The first chapter might be written in NHTSA's stats. Between 1999 and 2008, as GDL was presumably reducing fatalities associated with 16- and 17-year-old drivers, the fatality rate per 100,000 19-year-old drivers was declining as well, from 54.8 to 44.0. That 19.7 percent decrease is substantially smaller than the decrease for 16- or 17-year olds--smaller also than the 27 percent decline in fatality rate for all drivers ages 30 to 59, which presumably can be attributed to safer cars, better crash protection, safer roads and improved medical response.

In 2008, fatalities per 100,000 19-year-old drivers slightly surpassed those for 16-year-old drivers. And there were more than twice as many 19-year-old drivers on the road. In absolute numbers, 19-year-olds were involved in 1,424 traffic fatalities, compared with 583 for 16-year-olds. If all GDL does is reduce the youngest driver's exposure, then maybe all we're doing is delaying the hit.

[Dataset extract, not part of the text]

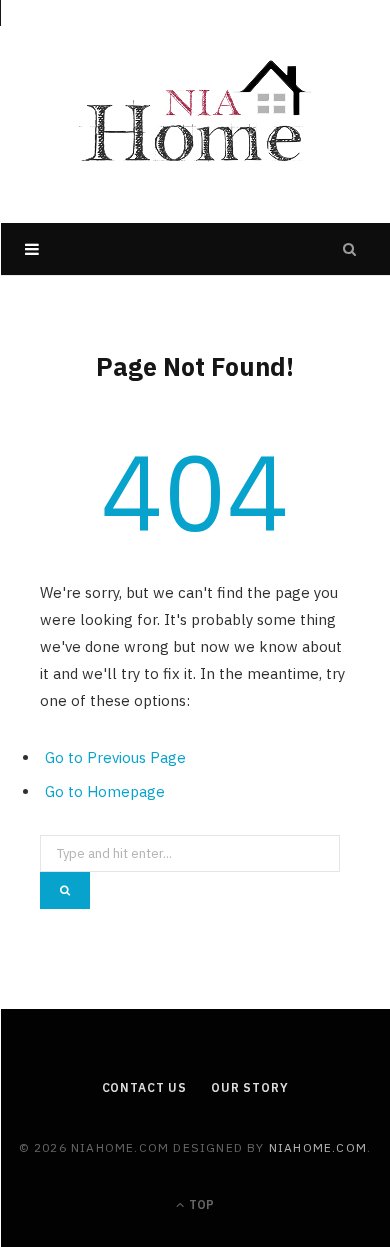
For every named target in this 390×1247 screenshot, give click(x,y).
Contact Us (144, 1087)
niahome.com (318, 1147)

The question remains. Can GDL be working if it is increasingly bypassed?

"In my opinion, the answer is absolutely not," says Allen Robinson, chief executive at the American Driver and Traffic Safety Education Association, which was contracted by NHTSA to develop a model driver-training curriculum. "In the opinion of IIHS, it's working exactly as it's supposed to, because all GDL does is restrict the teen from driving. But we are bypassing the one opportunity we have to give kids some legitimate skills education.

"At best, it is neutral; we're keeping kids off the road. At worst, it has dangerous consequences."